- **Text block**

For many people, coding is about telling a computer what to do and having the computer perform those precise actions repeatedly. With the rise of AI tools like ChatGPT, it’s now possible for someone to describe a program in English and have the AI model translate it into working code without ever understanding how the code works. Former OpenAI researcher Andrej Karpathy recently gave this practice a name—”vibe coding”—and it’s gaining traction in tech circles.
The technique, enabled by large language models (LLMs) from companies like OpenAI and Anthropic, has attracted attention for potentially lowering the barrier to entry for software creation. But questions remain about whether the approach can reliably produce code suitable for real-world applications, even as tools like Cursor Composer, GitHub Copilot, and Replit Agent make the process increasingly accessible to non-programmers.
Instead of being about control and precision, vibe coding is all about surrendering to the flow. On February 2, Karpathy introduced the term in a post on X, writing, “There’s a new kind of coding I call ‘vibe coding,’ where you fully give in to the vibes, embrace exponentials, and forget that the code even exists.” He described the process in deliberately casual terms: “I just see stuff, say stuff, run stuff, and copy paste stuff, and it mostly works.”

- **Information supplied**
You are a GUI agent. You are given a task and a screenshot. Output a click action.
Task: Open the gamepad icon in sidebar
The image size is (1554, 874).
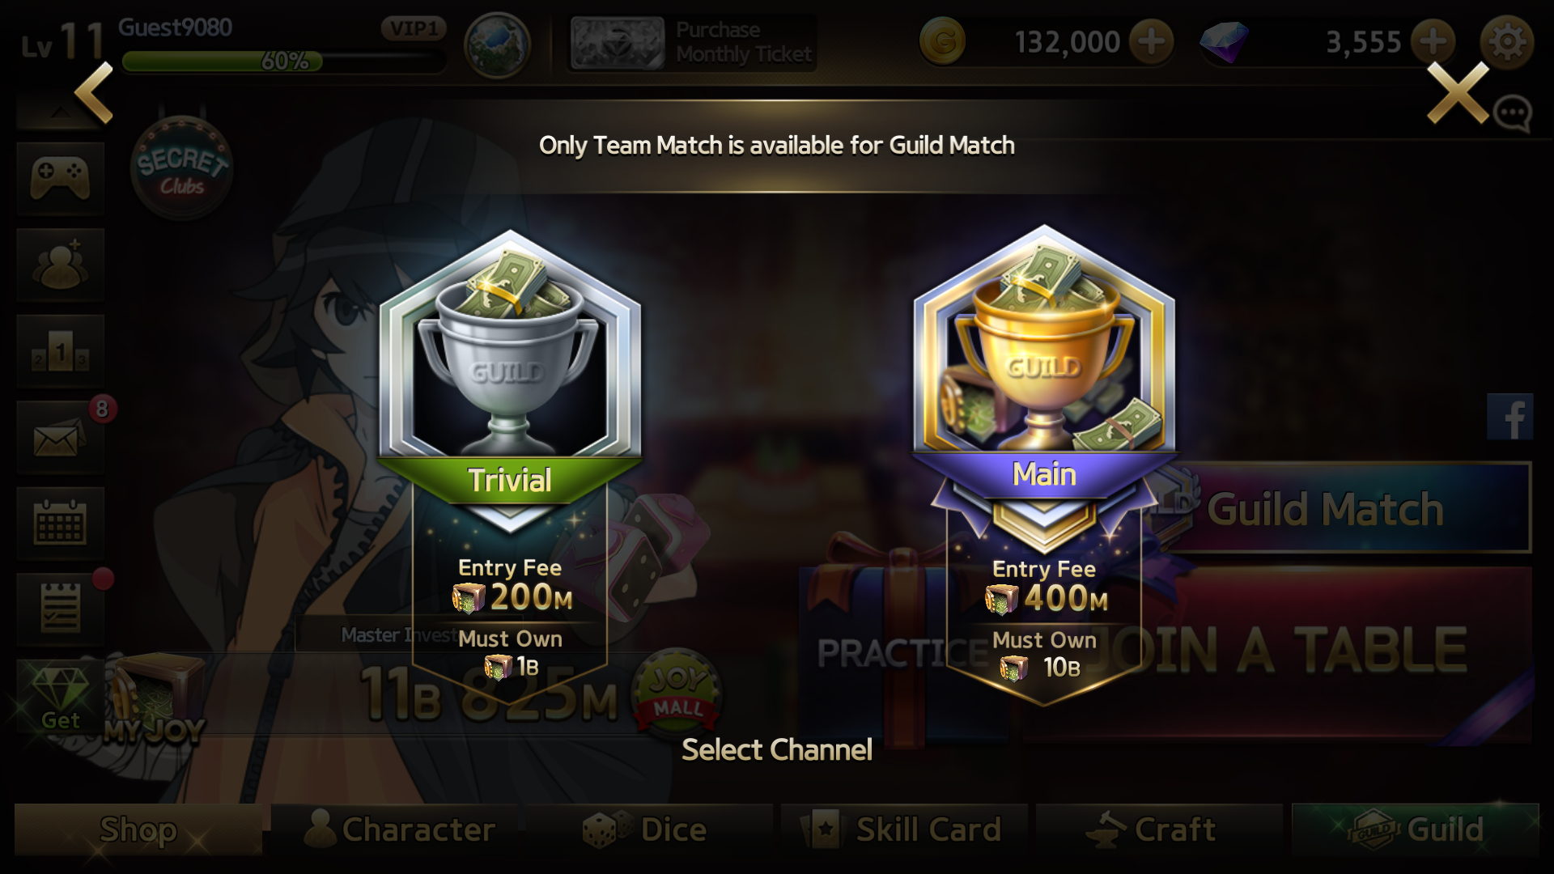click(60, 179)
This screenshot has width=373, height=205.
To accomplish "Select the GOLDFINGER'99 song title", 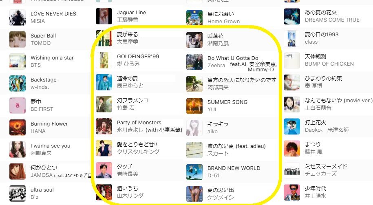I will [x=138, y=57].
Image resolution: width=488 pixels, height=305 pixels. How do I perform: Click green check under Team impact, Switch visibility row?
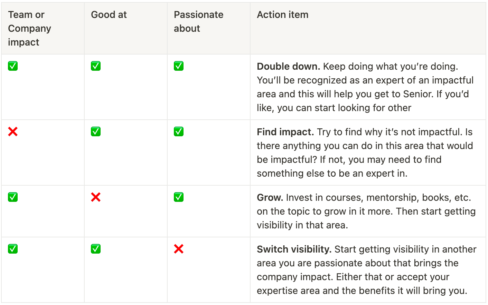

- **Work instruction**
Could you resume the article on vibe coding, starting right after its final sentence, the one ending "and it mostly works."?

- **Task answer**
While vibe coding, if an error occurs, you feed it back into the AI model, accept the changes, hope it works, and repeat the process. Karpathy’s technique stands in stark contrast to traditional software development best practices, which typically emphasize careful planning, testing, and understanding of implementation details.
As Karpathy humorously acknowledged in his original post, the approach is for the ultimate lazy programmer experience: “I ask for the dumbest things, like ‘decrease the padding on the sidebar by half,’ because I’m too lazy to find it myself. I ‘Accept All’ always; I don’t read the diffs anymore.”
At its core, the technique transforms anyone with basic communication skills into a new type of natural language programmer—at least for simple projects. With AI models currently being held back by the amount of code an AI model can digest at once (context size), there tends to be an upper-limit to how complex a vibe-coded software project can get before the human at the wheel becomes a high-level project manager, manually assembling slices of AI-generated code into a larger architecture. But as technical limits expand with each generation of AI models, those limits may one day disappear.
Who are the vibe coders?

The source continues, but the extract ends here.